### Task instructions
Whenever a line in the data below includes the string "filter", copy it out.

### Extracted material
════════
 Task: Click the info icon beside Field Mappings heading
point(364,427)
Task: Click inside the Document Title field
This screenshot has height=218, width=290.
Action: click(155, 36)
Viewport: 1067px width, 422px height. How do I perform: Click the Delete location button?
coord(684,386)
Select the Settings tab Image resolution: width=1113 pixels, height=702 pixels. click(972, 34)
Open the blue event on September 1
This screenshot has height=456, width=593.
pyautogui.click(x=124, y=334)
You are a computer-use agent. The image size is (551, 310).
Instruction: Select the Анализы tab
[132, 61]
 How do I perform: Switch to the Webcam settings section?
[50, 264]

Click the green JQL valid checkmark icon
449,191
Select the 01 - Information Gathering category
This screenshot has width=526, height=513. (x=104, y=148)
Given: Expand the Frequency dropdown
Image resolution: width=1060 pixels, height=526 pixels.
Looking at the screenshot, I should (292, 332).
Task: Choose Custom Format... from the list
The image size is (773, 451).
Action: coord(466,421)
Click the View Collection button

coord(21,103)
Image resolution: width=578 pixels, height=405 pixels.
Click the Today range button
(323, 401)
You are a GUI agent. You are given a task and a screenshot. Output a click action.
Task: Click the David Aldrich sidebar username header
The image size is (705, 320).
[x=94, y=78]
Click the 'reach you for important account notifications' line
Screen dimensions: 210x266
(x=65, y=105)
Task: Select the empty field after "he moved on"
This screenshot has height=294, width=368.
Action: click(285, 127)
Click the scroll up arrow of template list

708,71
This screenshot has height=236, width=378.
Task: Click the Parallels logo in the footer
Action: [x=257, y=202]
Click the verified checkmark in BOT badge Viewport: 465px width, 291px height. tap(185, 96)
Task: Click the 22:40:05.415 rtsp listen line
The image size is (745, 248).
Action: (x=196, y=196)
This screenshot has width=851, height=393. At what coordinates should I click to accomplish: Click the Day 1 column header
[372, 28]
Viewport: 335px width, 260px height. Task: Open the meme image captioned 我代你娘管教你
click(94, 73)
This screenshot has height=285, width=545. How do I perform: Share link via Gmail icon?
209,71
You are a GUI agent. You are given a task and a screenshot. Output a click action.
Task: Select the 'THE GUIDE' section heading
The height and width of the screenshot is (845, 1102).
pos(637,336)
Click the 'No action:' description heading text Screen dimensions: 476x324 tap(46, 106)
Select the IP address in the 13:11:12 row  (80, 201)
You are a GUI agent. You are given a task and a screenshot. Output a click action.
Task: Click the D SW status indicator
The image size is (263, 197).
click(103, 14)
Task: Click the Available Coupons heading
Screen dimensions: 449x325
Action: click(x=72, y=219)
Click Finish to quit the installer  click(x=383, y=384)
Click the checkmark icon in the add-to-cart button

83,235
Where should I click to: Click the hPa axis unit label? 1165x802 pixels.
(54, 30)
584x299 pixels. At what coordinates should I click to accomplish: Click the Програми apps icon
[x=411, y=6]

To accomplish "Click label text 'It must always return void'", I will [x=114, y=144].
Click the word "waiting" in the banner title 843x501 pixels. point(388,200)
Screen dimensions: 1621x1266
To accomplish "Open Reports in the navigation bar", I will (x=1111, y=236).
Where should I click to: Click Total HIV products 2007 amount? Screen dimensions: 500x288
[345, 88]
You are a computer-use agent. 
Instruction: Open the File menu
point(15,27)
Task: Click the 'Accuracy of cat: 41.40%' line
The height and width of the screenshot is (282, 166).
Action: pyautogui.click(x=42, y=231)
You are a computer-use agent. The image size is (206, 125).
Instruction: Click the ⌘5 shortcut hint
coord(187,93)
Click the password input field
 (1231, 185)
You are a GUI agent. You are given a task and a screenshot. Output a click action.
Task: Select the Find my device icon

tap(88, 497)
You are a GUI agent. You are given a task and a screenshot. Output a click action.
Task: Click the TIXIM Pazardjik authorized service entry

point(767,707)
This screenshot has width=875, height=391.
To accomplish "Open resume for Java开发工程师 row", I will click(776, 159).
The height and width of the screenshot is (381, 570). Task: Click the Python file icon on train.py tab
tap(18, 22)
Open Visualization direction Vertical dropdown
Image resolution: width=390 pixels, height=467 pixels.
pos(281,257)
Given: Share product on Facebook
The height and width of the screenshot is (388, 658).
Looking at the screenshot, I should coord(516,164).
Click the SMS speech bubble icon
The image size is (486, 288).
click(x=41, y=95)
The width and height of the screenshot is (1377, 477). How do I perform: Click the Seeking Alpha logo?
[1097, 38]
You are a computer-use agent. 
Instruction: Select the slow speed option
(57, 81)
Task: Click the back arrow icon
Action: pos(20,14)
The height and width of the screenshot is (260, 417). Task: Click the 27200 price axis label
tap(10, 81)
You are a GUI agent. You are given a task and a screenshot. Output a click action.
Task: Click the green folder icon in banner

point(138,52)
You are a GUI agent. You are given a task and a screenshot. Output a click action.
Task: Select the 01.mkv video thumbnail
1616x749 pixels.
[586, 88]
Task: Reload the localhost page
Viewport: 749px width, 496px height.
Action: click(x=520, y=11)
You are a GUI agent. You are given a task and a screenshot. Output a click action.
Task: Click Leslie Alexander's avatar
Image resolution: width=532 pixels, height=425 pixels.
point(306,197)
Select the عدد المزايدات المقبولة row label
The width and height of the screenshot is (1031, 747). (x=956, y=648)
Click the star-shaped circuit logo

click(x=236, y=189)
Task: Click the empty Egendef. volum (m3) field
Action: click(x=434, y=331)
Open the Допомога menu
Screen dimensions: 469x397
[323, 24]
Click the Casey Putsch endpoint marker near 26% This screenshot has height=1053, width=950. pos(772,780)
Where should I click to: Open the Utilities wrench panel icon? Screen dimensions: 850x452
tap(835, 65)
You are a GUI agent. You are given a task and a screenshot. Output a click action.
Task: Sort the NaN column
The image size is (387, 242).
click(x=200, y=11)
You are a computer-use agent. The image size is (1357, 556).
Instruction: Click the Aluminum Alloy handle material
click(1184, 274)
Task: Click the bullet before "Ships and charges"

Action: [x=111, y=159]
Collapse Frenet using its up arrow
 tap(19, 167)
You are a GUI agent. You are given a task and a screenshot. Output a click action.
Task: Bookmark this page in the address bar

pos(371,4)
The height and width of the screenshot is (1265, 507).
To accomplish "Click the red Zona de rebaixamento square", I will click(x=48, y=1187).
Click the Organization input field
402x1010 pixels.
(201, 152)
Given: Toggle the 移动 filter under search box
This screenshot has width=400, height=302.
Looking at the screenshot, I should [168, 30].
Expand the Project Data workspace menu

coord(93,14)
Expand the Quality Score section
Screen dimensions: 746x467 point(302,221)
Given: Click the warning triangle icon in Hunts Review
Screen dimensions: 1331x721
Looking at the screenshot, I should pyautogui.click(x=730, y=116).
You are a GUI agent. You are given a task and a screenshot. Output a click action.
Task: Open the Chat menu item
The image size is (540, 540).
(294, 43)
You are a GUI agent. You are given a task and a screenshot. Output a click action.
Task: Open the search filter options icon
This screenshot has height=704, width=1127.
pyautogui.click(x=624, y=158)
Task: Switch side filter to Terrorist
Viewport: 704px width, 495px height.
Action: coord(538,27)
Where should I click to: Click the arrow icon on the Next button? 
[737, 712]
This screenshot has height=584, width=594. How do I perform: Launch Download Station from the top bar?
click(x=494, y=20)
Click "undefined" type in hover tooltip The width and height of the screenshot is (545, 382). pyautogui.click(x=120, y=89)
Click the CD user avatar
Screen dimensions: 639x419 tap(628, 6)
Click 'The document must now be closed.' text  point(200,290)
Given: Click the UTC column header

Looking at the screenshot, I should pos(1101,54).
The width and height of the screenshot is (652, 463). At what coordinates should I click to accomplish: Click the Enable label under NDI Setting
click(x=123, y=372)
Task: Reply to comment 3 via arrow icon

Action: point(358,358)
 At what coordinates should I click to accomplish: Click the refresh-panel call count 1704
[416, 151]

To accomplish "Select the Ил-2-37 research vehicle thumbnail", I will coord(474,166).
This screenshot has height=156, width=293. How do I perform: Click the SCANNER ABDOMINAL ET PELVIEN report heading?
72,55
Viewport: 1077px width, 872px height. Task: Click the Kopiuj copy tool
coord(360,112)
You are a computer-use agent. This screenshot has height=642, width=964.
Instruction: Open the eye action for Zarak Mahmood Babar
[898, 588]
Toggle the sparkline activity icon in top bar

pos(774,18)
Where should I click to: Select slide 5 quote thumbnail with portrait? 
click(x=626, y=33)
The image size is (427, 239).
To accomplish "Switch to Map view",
════════
### Solution to the exercise
Given: Toggle the 移动 filter under search box
Task: Open the search filter options icon
Task: Switch side filter to Terrorist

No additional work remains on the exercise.